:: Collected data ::
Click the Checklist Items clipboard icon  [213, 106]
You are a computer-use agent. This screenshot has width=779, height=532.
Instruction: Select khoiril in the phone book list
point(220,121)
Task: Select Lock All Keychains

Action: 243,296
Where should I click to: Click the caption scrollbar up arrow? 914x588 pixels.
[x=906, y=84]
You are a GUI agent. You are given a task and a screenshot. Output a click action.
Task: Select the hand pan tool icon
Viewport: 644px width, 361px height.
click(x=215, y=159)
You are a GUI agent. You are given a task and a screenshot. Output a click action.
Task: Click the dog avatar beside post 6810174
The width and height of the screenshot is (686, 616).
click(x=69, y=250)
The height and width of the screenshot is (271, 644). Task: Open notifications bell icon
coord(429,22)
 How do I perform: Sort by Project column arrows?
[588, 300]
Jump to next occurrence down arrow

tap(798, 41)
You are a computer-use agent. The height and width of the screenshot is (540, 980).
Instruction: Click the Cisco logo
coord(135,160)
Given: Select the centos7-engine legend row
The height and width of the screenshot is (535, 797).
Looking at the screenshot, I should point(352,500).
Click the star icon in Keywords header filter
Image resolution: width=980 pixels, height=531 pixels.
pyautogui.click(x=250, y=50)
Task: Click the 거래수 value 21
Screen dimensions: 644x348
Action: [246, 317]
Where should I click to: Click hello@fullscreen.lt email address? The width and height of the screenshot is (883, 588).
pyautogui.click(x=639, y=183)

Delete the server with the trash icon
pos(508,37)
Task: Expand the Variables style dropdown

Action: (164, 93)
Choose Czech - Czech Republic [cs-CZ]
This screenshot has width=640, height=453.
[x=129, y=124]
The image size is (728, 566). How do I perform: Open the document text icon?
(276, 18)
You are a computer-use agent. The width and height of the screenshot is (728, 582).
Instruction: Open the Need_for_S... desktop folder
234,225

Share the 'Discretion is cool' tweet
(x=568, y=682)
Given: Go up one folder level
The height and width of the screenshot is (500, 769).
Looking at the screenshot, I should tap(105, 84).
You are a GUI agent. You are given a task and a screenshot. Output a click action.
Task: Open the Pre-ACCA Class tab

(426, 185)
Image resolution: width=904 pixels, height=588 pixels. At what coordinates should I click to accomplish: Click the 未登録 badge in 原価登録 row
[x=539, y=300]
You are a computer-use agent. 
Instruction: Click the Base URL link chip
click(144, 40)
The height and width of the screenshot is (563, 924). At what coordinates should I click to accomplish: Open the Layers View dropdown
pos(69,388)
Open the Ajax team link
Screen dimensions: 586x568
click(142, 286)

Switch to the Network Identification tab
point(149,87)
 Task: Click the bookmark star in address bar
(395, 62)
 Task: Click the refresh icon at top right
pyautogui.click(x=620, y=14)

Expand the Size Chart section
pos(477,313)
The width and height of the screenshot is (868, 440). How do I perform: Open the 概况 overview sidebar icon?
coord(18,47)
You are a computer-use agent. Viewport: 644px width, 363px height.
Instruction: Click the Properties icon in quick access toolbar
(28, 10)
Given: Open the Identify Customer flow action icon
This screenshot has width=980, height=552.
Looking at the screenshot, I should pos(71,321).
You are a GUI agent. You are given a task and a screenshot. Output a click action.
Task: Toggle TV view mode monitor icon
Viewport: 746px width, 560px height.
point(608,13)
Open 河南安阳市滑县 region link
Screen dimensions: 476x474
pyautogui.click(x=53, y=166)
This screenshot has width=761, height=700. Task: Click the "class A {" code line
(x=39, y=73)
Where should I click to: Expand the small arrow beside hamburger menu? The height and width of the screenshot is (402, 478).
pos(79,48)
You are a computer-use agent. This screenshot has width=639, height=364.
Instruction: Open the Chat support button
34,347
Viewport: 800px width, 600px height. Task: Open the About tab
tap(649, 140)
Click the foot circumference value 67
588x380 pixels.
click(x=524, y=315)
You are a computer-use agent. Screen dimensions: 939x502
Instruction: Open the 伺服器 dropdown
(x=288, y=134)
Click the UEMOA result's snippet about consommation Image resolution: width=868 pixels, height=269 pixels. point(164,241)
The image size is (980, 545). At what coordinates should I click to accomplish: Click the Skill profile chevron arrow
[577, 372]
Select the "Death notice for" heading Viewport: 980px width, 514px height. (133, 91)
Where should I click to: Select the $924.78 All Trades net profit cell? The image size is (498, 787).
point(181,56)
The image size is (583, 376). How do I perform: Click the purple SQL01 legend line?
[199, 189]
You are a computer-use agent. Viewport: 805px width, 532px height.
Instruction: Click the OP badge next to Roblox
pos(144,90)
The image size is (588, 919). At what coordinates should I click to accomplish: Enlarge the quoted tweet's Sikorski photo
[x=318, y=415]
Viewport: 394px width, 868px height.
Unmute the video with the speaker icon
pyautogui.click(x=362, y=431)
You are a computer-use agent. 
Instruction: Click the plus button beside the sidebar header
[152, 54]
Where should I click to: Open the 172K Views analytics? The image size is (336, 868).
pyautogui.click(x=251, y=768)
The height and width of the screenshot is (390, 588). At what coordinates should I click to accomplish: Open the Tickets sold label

:: Task to carry out ::
The answer is the line containing "The image size is (980, 545)." together with every line after it in the records, repeated exactly and with nothing else.

:: Problem solution ::
The image size is (980, 545). At what coordinates should I click to accomplish: Click the Skill profile chevron arrow
[577, 372]
Select the "Death notice for" heading Viewport: 980px width, 514px height. (133, 91)
Where should I click to: Select the $924.78 All Trades net profit cell? The image size is (498, 787).
point(181,56)
The image size is (583, 376). How do I perform: Click the purple SQL01 legend line?
[199, 189]
You are a computer-use agent. Viewport: 805px width, 532px height.
Instruction: Click the OP badge next to Roblox
pos(144,90)
The image size is (588, 919). At what coordinates should I click to accomplish: Enlarge the quoted tweet's Sikorski photo
[x=318, y=415]
Viewport: 394px width, 868px height.
Unmute the video with the speaker icon
pyautogui.click(x=362, y=431)
You are a computer-use agent. 
Instruction: Click the plus button beside the sidebar header
[152, 54]
Where should I click to: Open the 172K Views analytics? The image size is (336, 868).
pyautogui.click(x=251, y=768)
The height and width of the screenshot is (390, 588). At what coordinates should I click to accomplish: Open the Tickets sold label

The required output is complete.